CATHERINE WILSON | Inter Press Service [extracts]
IN PAPUA NEW GUINEA, where more than 60% of major crimes involve guns, a burgeoning illegal arms trade is associated with lack of employment growth and low human security, with vulnerable communities suffering the consequences.
This is the case in the autonomous region of Bougainville, where disarmament remains elusive more than 10 years after a civil war.
“Guns are now being used in domestic violence and armed robberies, and to settle land issues,” said Helen Hakena, director of the Leitana Nehan Women’s Development Agency in Bougainville.
“Recently there have also been armed hold-ups and shoot-outs between gun owners and police. Many people in Bougainville now accept guns as a normal part of life.”

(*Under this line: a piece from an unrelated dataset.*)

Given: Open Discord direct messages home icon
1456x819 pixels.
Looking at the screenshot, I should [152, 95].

Development and economic recovery in Bougainville have been slow over the past decade, and many issues from the civil war have not been resolved.

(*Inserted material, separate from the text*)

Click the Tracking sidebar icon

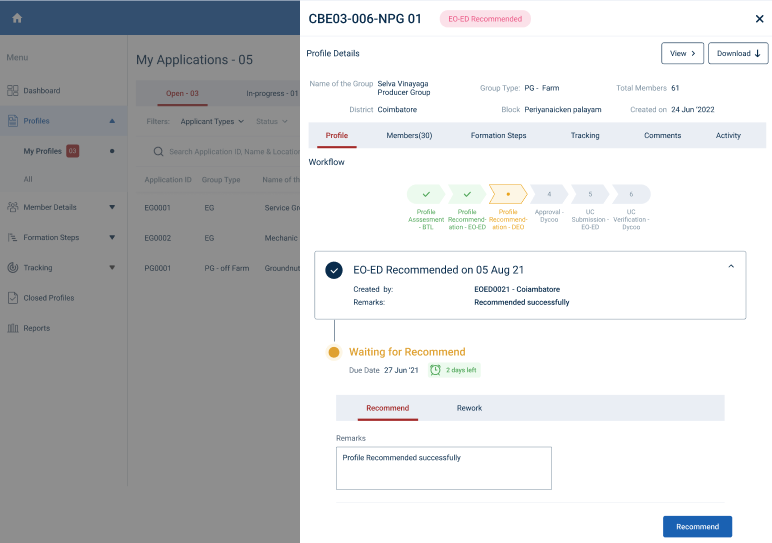pos(14,268)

“We also see that guns are being traded between Bougainville and other parts of PNG and across borders. People from the Highlands often come here to buy guns,” Hakena said.

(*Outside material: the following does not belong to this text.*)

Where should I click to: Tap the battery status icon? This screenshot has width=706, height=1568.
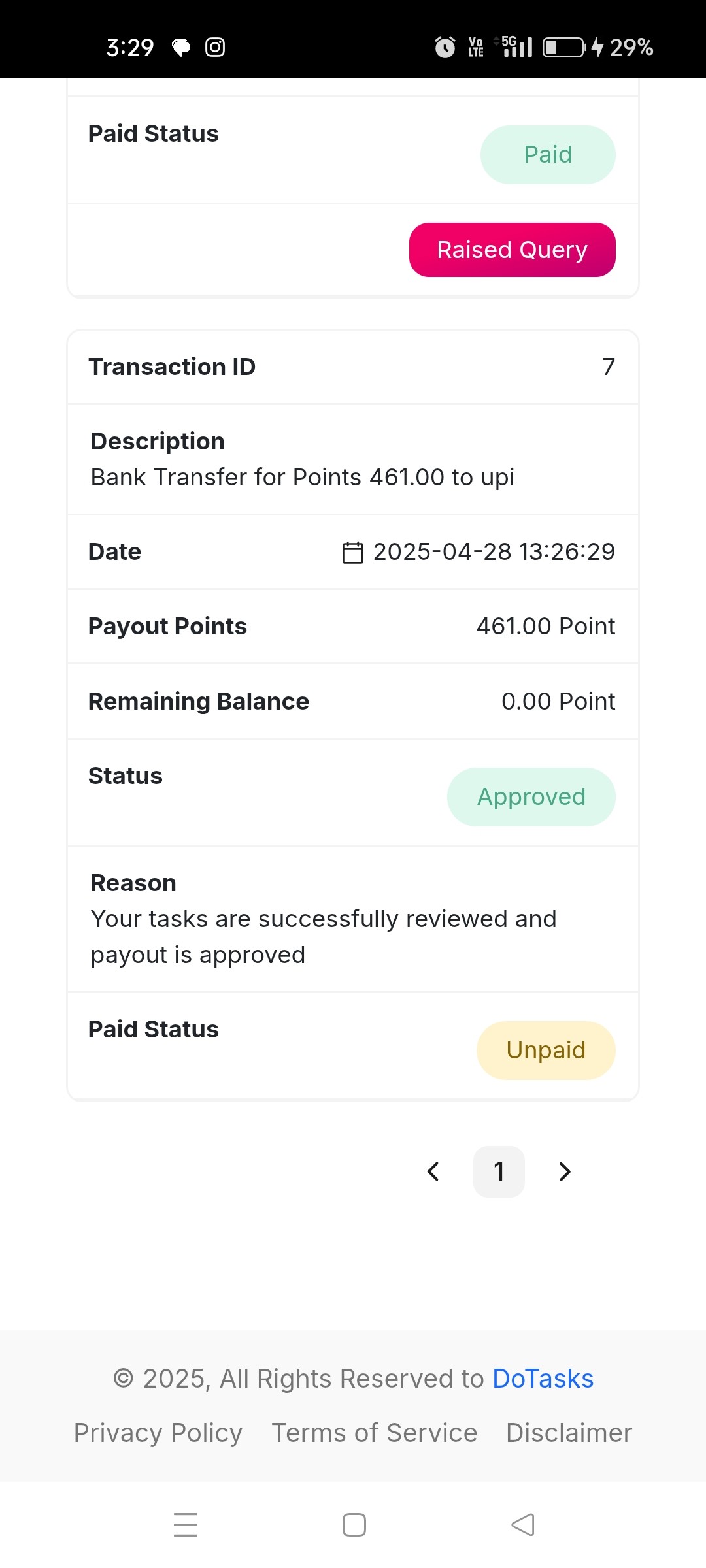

In the Bougainville civil war, 20,000 people were killed and more than 60,000 displaced, while a “lost generation” of children were denied education and infrastructure was decimated.
Gun violence is a serious issue in PNG. Port Moresby, with a population of 450,000, has a murder rate of 54 per 100,000 people, compared to an average global rate of less than 7 per 100,000 people.
And in the Southern Highlands, where an estimated 90% of firearms are illegally owned, 23% of households have been victimised by guns.
In 2005, PNG’s Guns Control Committee produced a report which made numerous recommendations for gun reforms. But these have never been acted upon.
There is a known link between the trade in guns and drugs. The illicit commercial cultivation of marijuana has been identified in PNG, where it is regularly traded for firearms.